CFD Modeling of Pressure Drop through an OCP Server for Data Center Applications


Creative Commons License

Dogan A., Yilmaz S., Kuzay M., Yilmaz C., Demirel E.

ENERGIES, cilt.15, sa.17, 2022 (SCI-Expanded) identifier identifier

  • Yayın Türü: Makale / Tam Makale
  • Cilt numarası: 15 Sayı: 17
  • Basım Tarihi: 2022
  • Doi Numarası: 10.3390/en15176438
  • Dergi Adı: ENERGIES
  • Derginin Tarandığı İndeksler: Science Citation Index Expanded (SCI-EXPANDED), Scopus, Academic Search Premier, Aerospace Database, CAB Abstracts, Communication Abstracts, Compendex, INSPEC, Metadex, Veterinary Science Database, Directory of Open Access Journals, Civil Engineering Abstracts
  • Anahtar Kelimeler: OCP server, CFD, porosity modeling, OpenFoam, data center, THERMAL MANAGEMENT, TURBULENT-FLOW, ENERGY, TEMPERATURE, SYSTEM
  • Eskişehir Osmangazi Üniversitesi Adresli: Evet

Özet

Modeling IT equipment is of critical importance for the simulations of flow and thermal structures in air cooled data centers. Turbulent flow undergoes a significant pressure drop through the server due to the energy losses originating from the internal components. Therefore, there is an urgent need to develop a fast and an accurate method for the calculation of pressure losses inside server components for data center applications.

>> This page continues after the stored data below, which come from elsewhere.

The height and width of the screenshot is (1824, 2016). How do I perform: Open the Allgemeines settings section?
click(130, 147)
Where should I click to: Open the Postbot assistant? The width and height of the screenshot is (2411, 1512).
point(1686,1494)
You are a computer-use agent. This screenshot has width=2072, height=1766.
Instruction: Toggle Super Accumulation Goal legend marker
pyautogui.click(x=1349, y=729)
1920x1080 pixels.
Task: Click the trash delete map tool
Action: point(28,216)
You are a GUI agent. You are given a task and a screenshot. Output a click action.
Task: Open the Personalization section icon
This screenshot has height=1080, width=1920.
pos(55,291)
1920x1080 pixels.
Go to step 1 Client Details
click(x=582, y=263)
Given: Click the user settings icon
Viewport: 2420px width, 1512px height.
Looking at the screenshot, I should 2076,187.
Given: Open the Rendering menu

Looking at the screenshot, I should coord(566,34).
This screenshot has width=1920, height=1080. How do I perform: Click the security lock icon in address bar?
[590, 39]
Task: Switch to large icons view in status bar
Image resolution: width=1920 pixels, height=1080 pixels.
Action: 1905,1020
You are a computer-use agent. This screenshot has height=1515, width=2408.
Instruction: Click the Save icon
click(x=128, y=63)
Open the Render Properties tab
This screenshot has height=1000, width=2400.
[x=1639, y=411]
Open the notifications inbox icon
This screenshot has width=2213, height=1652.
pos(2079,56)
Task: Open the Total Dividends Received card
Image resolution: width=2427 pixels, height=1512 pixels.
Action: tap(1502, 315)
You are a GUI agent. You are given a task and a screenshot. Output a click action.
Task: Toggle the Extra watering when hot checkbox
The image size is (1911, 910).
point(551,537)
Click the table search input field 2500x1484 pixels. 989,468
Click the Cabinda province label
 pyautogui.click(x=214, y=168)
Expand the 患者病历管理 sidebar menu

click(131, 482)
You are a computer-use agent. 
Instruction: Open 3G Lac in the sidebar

In this study, high resolution numerical simulations were performed on an OCP (Open Compute Project) server under various inlet flow rates for inactive and active conditions. Meanwhile, one key challenge of modeling complete geometry of the server results from using an intense mesh even for a single server. To address this challenge, the server was modeled as a porous zone to mimic inertia and viscous resistance in a realistic way. Comparison of the results of porous and complete models showed that the proposed model could calculate pressure drop accurately even when the number of cells in the server was reduced to 0.3% of the complete model. Porosity coefficients were determined from the numerical simulations conducted in a broad range of air discharge for both active and inactive conditions. Errors in the calculation of pressure drop may result in a significant deviation in the prediction of the temperature rise over the server. Thus, the present model can effectively be used for the fast and accurate prediction of pressure drop inside a server component rather than solving internal flow on an intense mesh, while simulating airflow inside an air-cooled data center, which is crucial for the design safety of data centers. Finally, calculated porosity coefficients can be used for the prediction of the pressure drop in a server, while designing data centers based on numerical simulations.